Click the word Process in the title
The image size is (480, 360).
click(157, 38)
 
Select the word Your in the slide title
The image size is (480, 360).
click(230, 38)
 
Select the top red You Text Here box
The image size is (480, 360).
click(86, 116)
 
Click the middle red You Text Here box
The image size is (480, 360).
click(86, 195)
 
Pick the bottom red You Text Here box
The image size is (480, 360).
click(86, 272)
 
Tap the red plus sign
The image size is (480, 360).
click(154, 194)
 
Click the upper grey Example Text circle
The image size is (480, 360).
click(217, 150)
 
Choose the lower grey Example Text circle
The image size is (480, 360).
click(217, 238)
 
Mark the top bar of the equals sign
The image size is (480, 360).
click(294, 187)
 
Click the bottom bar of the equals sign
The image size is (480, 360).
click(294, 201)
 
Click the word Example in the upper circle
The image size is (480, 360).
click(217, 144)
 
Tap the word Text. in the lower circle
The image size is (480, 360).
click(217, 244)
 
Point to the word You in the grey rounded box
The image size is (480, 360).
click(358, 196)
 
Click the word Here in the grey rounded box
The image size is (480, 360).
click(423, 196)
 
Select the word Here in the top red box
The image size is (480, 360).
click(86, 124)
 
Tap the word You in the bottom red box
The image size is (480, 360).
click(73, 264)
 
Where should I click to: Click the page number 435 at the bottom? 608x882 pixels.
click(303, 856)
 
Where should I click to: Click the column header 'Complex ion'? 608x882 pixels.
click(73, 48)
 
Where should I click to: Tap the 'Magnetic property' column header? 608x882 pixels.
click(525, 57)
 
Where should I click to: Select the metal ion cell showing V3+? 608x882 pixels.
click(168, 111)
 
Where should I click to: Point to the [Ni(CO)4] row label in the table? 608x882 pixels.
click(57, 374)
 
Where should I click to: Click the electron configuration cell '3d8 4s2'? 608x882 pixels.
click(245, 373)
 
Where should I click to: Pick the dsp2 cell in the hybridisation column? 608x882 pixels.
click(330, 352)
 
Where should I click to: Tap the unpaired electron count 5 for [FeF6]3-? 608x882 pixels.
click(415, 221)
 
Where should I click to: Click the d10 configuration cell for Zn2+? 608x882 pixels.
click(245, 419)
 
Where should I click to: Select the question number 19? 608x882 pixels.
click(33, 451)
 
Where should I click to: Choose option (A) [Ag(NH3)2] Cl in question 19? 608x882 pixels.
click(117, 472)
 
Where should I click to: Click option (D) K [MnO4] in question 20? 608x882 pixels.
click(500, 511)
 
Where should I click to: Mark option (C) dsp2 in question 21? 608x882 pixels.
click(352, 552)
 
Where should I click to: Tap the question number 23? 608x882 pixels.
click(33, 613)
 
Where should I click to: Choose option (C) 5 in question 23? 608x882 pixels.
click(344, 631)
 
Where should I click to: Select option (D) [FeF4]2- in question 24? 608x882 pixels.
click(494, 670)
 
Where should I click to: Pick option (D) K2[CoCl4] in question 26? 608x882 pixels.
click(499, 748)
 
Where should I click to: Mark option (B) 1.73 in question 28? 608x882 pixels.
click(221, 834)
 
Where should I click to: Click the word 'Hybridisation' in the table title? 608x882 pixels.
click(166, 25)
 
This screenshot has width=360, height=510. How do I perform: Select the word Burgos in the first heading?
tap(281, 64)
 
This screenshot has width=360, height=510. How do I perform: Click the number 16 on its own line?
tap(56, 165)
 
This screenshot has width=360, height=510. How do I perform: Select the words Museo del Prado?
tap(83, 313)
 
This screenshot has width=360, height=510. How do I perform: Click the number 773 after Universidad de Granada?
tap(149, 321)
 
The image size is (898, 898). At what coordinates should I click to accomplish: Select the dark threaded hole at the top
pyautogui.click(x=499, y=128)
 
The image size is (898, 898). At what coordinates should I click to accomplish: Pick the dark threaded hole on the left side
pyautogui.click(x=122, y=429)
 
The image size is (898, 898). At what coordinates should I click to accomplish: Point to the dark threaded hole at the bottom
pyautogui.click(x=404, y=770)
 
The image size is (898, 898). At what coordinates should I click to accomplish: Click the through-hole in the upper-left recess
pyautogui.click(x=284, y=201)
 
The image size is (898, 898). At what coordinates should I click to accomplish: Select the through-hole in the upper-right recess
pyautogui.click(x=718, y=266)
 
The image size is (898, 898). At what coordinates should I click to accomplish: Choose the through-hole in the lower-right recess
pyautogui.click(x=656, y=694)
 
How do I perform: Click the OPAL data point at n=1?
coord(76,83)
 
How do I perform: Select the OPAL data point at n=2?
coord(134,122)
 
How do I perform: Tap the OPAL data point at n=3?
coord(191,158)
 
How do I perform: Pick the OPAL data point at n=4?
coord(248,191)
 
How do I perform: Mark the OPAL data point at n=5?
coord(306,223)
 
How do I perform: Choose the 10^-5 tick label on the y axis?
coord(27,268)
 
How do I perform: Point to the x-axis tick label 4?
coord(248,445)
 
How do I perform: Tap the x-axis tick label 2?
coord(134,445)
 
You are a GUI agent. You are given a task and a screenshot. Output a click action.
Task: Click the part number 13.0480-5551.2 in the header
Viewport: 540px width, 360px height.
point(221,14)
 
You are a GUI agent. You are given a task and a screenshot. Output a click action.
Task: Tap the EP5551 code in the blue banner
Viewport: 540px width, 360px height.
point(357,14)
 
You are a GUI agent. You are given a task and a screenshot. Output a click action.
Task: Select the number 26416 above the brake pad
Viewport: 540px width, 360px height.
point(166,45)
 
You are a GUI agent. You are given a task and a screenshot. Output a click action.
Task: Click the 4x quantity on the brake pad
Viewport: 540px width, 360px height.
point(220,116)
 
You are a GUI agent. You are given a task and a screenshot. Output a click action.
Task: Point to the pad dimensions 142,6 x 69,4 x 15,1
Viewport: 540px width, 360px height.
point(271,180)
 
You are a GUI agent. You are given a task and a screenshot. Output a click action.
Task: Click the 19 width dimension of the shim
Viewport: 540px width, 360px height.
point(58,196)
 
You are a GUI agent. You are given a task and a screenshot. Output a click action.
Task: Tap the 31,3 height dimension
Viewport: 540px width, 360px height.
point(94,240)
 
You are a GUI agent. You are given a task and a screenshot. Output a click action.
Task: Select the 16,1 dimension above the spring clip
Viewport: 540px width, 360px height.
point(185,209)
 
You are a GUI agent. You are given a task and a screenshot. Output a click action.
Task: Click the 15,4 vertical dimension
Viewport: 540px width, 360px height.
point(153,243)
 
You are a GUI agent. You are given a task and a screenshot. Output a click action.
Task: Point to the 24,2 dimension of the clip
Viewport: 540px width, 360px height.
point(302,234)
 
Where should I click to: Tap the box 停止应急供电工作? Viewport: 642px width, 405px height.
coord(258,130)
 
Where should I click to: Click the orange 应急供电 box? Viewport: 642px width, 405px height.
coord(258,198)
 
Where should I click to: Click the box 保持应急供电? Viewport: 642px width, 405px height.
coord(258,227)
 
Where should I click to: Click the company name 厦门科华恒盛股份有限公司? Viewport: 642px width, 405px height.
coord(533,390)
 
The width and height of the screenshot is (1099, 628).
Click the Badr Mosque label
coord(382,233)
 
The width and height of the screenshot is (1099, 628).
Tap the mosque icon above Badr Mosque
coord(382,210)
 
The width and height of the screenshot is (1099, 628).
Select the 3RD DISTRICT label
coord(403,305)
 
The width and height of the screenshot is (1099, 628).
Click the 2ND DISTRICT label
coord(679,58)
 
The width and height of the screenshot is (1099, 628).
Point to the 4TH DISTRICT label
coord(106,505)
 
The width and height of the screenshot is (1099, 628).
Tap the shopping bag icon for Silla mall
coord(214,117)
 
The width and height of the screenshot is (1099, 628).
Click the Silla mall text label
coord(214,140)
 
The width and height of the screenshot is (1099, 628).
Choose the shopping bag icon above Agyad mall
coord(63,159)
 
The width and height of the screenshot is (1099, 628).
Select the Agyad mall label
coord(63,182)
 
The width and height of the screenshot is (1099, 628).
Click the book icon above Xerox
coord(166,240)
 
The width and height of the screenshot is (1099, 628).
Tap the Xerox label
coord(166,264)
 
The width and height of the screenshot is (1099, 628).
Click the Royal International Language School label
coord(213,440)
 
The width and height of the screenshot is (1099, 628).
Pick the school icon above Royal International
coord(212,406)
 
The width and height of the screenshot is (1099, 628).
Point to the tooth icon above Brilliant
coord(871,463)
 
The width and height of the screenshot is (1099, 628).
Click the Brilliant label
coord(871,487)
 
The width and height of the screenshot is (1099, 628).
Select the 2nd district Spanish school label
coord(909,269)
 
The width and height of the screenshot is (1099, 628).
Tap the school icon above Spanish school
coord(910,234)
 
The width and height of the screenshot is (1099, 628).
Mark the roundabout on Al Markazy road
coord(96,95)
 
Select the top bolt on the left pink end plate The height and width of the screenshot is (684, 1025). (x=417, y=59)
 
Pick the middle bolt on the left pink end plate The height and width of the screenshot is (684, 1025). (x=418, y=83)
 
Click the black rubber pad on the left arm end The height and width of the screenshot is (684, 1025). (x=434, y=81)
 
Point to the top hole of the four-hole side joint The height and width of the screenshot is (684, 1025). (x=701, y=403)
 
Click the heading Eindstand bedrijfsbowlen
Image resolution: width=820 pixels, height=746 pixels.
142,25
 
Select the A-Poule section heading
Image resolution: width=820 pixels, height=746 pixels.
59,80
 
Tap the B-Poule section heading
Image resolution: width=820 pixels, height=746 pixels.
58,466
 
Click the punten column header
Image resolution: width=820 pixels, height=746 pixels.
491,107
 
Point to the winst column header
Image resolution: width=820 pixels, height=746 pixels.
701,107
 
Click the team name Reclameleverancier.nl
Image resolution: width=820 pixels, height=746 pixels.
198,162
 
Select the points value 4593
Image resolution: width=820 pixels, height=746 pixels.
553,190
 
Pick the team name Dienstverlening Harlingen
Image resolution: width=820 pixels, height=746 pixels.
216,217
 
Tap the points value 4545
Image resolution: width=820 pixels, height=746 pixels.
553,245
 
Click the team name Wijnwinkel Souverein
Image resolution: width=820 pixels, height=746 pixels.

════════════════════

• Exercise brief:
Rewrite the entries from the first line up to and including the line with "click(168, 111)". Put "gray" wherever "grey" appears, change nothing else, and return only those lines.

• Response to the task:
Click the word Process in the title
The image size is (480, 360).
click(157, 38)
 
Select the word Your in the slide title
The image size is (480, 360).
click(230, 38)
 
Select the top red You Text Here box
The image size is (480, 360).
click(86, 116)
 
Click the middle red You Text Here box
The image size is (480, 360).
click(86, 195)
 
Pick the bottom red You Text Here box
The image size is (480, 360).
click(86, 272)
 
Tap the red plus sign
The image size is (480, 360).
click(154, 194)
 
Click the upper gray Example Text circle
The image size is (480, 360).
click(217, 150)
 
Choose the lower gray Example Text circle
The image size is (480, 360).
click(217, 238)
 
Mark the top bar of the equals sign
The image size is (480, 360).
click(294, 187)
 
Click the bottom bar of the equals sign
The image size is (480, 360).
click(294, 201)
 
Click the word Example in the upper circle
The image size is (480, 360).
click(217, 144)
 
Tap the word Text. in the lower circle
The image size is (480, 360).
click(217, 244)
 
Point to the word You in the gray rounded box
The image size is (480, 360).
click(358, 196)
 
Click the word Here in the gray rounded box
The image size is (480, 360).
click(423, 196)
 
Select the word Here in the top red box
The image size is (480, 360).
click(86, 124)
 
Tap the word You in the bottom red box
The image size is (480, 360).
click(73, 264)
 
Where should I click to: Click the page number 435 at the bottom? 608x882 pixels.
click(303, 856)
 
Where should I click to: Click the column header 'Complex ion'? 608x882 pixels.
click(73, 48)
 
Where should I click to: Tap the 'Magnetic property' column header? 608x882 pixels.
click(525, 57)
 
Where should I click to: Select the metal ion cell showing V3+? 608x882 pixels.
click(168, 111)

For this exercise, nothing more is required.